As with the Herceptin model, patients are being matched with experimental medicines that are designed to target a particular molecular subtype of breast cancer. But unlike in other trials, I-SPY 2 investigators, including Dr. Berry, are testing up to a dozen drugs from multiple companies, phasing out those that don’t appear to be working and subbing in others, without stopping the study.

Here’s the design (more details can be found here and here, and some of the investigational drugs tried can be found here):


The difficult part of the study, of course, is designing the algorithms by which drugs are swapped out as they appear not to be working. If these decisions are made willy-nilly, then this trial would be no better than what Burzynski does (i.e., making simplistic guesses). However, there is a sophisticated analysis and algorithm by which treatment decisions are made. It does have to be remembered, though, that, although I-SPY2 does represent personalized medicine, it is not yet full genomic medicine. Most of the biomarker tests used are biomarkers that already exist, and the additional biomarkers measured will not affect patient treatment. This part of the trial is for discovery of biomarkers, not validation.

The bottom line

I’ll be watching the progress of I-SPY2 closely, because it’s a new kind of clinical trial. Whether it will succeed in improving the success of the followup clinical trials of agents identified through I-SPY remains to be seen, as it also remains to be seen whether it will speed up the pace of discovery.
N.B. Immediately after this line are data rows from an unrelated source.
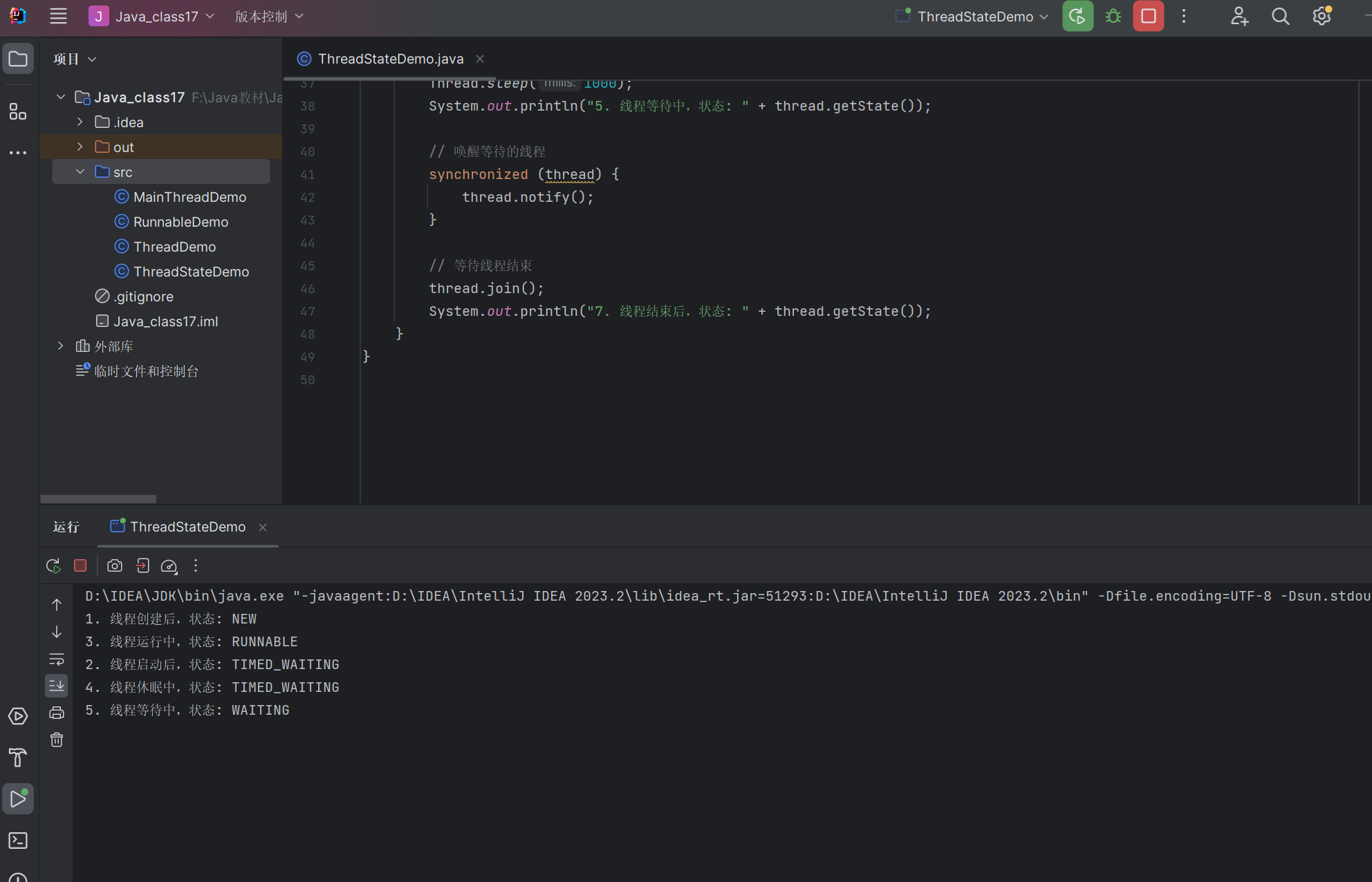1372x882 pixels.
Task: Expand the out folder
Action: 80,147
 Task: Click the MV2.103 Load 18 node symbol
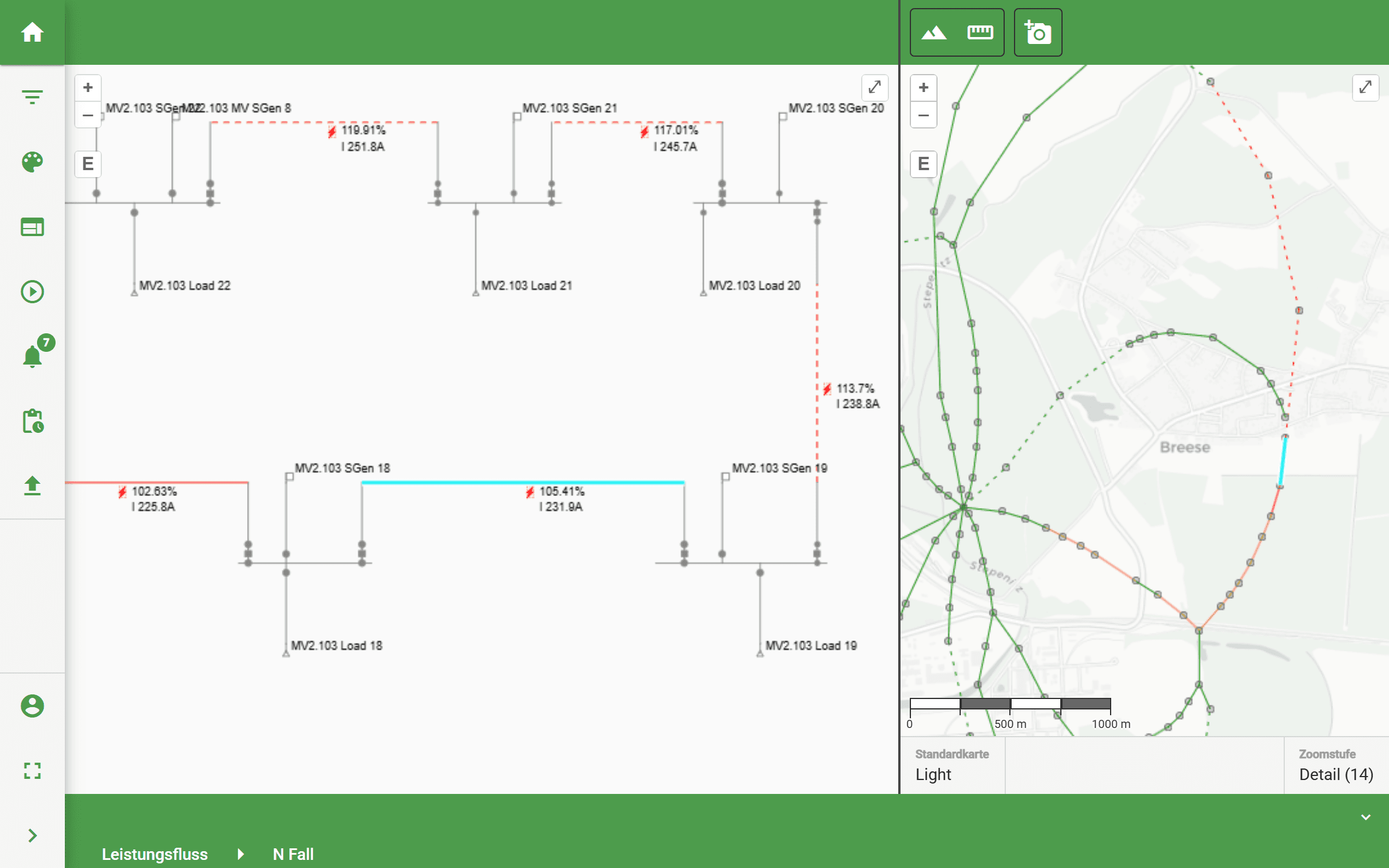pyautogui.click(x=285, y=653)
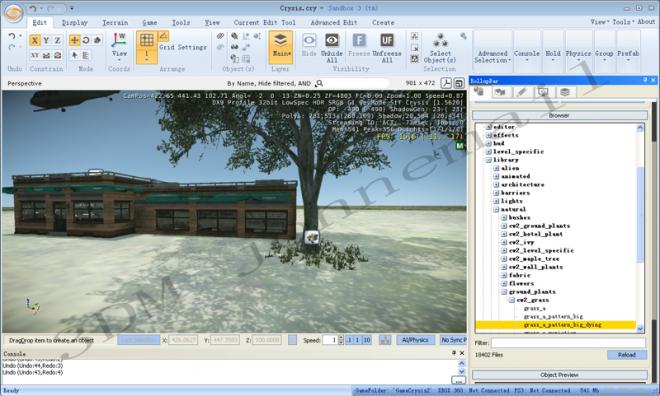Toggle the X axis constraint

35,40
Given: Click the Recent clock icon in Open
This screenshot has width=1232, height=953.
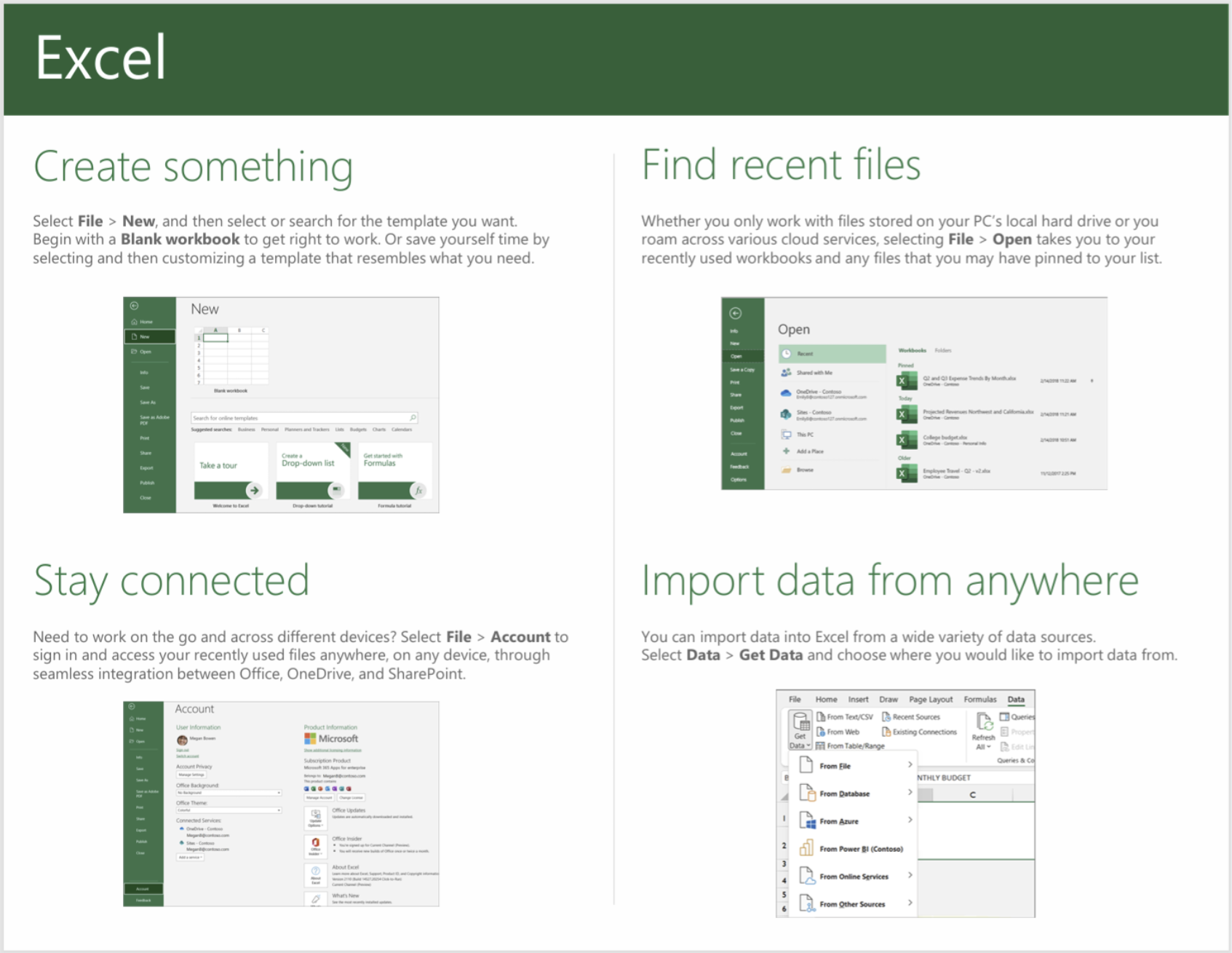Looking at the screenshot, I should 787,354.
I’m probably less hopeful than Clifton Leaf, but that doesn’t mean I’m not hopeful.

So do clinical trials work? It depends on what you mean by “clinical trials” and “work.” I would argue that they do, in fact, still work in that they are still the best method we have to determine whether science-based therapies with preclinical promise actually translate into useful therapies. They’re simply evolving with science, as they must under the “selective pressure” of advances in technology and understanding of biology.